Ini terdapat di dalam Kitab Undang-Undang Hukum Pidana (KUHP) yang merupakan aturan mendasar dari berbagai tindak pidana yang terjadi secara umum. Pengaturan tersebut terdapat dalam Pasal 281 sampai 301 KUHP. Terdapat pula pengaturan khusus di luar KUHP, antara lain dalam Undang-Undang Nomor 23 Tahun 2004 tentang Penghapusan Kekerasan Dalam Rumah Tangga atau UU PKDRT dan Undang-Undang Nomor 35 Tahun 2014 tentang Perubahan Atas Undang-Undang Nomor 23 Tahun 2002 tentang Perlindungan Anak.
Khusus yang berkaitan dengan perlindungan korban, diatur pula dalam Undang-Undang Nomor 31 Tahun 2014 tentang Perubahan Atas Undang-Undang Nomor 13 Tahun 2006 tentang Perlindungan Saksi dan Korban atau disingkat UU LPSK. Di mana dalam Pasal 5 Ayat (1) Huruf a, menyatakan bahwa saksi dan korban berhak untuk memperoleh perlindungan atas keamanan pribadi, keluarga dan harta bendanya serta bebas dari ancaman yang berkenaan dengan kesaksian yang akan, sedang atau telah diberikannya.
Berdasarkan aturan-aturan tersebut, Rini menyampaikan bahwa produk hukum yang ada harusnya mampu memberikan perlindungan maksimal terhadap korban yang ada.

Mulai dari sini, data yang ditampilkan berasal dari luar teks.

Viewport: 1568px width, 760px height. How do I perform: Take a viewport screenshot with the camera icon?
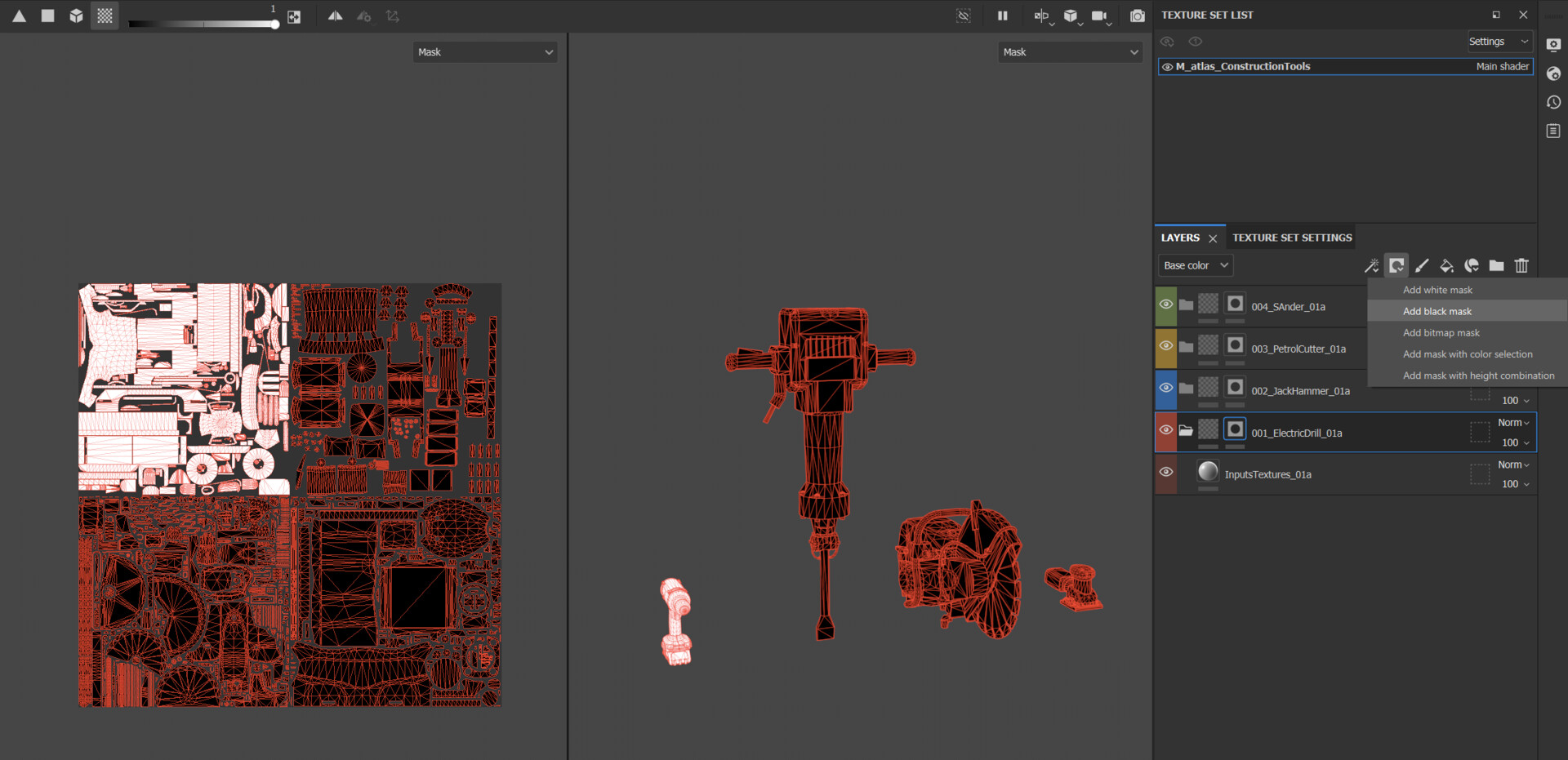pyautogui.click(x=1138, y=16)
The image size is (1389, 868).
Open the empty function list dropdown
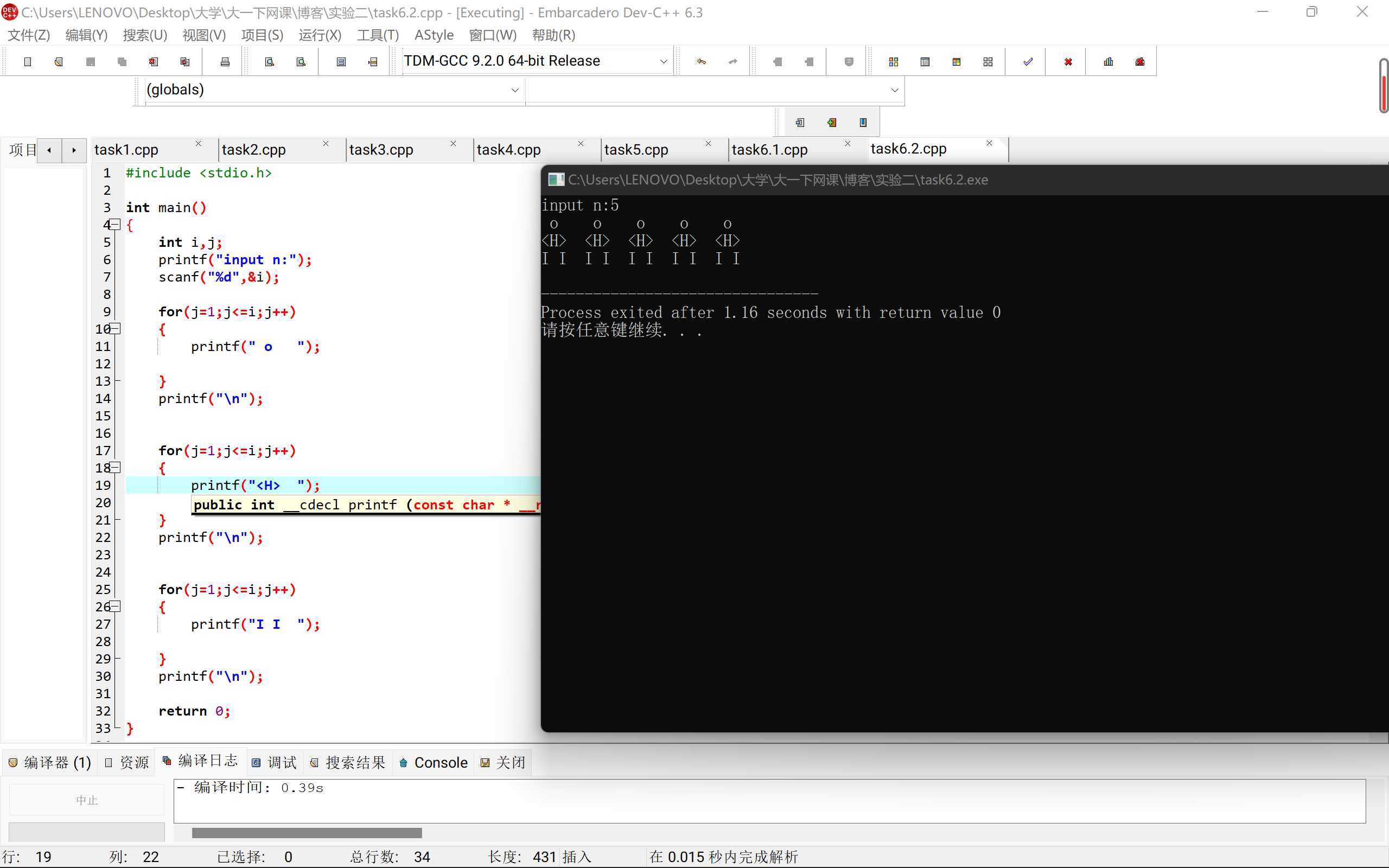(x=894, y=90)
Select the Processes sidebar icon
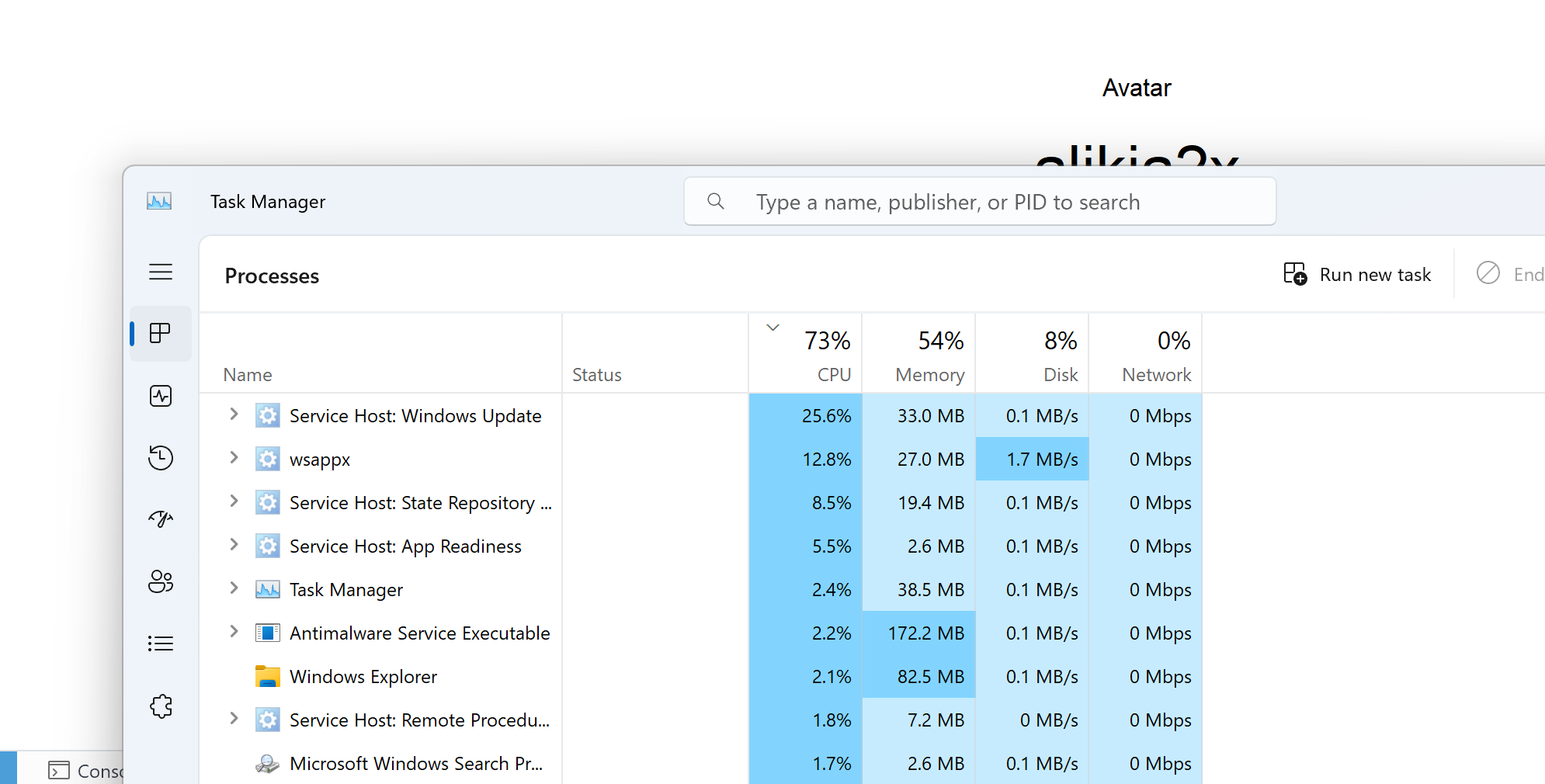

“Ketidakmaksimalan pemberian perlindungan hukum tersebut juga dikarenakan terbatasnya sumber daya manusia untuk bisa memberikan perlindungan terhadap korban. Termasuk juga pendampingan terkait traumatisme yang diderita oleh korban.”
“Selain itu, terbatasnya anggaran menyebabkan kurangnya sarana dan prasarana yang bisa menunjang kemaksimalan perlindungan terhadap korban tindak pidana pelecehan seksual dan kejahatan sejenis,” tambahnya.
Menyoroti secara Hukum Islam, Rini mengatakan jika terdapat sistem sanksi yang memuat dua tujuan yaitu pencegahan dan penebus dosa. Pencegahan ditujukan tidak hanya kepada pelaku, tetapi juga kepada orang lain. Caranya dengan menjatuhkan hukuman kepada pelaku kejahatan di lapangan terbuka yang bisa dilihat semua orang. Sehingga, semua akan sadar dan paham akan konsekuensi yang diterima jika menjadi pelaku.
“Aturan Hukum Islam juga memberikan upaya untuk mencegah terjadinya tindak pidana pelecehan seksual dan kejahatan sejenis. Di mana ada pembatasan pergaulan antara laki-laki dan perempuan, kecuali dalam persoalan perkawinan, muamalat, pekerjaan serta belajar mengajar. Hukum Islam juga memberi batasan terkait persoalan berpakaian bagi laki-laki dan perempuan,” paparnya.
Semua contoh pembatasan tersebut bertujuan agar dapat meminimalisir terjadinya pelecehan seksual dan kejahatan sejenis, sehingga tidak perlu muncul korban pelecehan seksual. Adapun faktor lain yang juga mempengaruhi penegakan hukum tersebut antara lain ada pada aparat penegak hukum. Tentunya ini berkaitan dengan sumber daya manusia (SDM) yang ternyata masih kurang untuk dapat memberikan perlindungan secara menyeluruh terhadap korban.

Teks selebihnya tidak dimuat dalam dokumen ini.